> **Dataset records**

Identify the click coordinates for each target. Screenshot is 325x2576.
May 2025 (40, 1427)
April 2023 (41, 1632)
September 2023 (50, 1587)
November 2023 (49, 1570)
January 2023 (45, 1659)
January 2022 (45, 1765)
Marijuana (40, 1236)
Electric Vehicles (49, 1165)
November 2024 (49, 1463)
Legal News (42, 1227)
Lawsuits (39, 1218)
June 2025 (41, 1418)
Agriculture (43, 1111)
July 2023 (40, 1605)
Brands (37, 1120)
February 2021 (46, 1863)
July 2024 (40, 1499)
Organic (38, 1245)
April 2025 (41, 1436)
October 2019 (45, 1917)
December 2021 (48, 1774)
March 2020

> **Problem requirements**
What is needed is a word-for-word copy of the records above, from the first line through the line that contains "June 2025 (41, 1418)".

> **Result for this exercise**
Identify the click coordinates for each target. Screenshot is 325x2576.
May 2025 (40, 1427)
April 2023 (41, 1632)
September 2023 (50, 1587)
November 2023 (49, 1570)
January 2023 (45, 1659)
January 2022 (45, 1765)
Marijuana (40, 1236)
Electric Vehicles (49, 1165)
November 2024 (49, 1463)
Legal News (42, 1227)
Lawsuits (39, 1218)
June 2025 (41, 1418)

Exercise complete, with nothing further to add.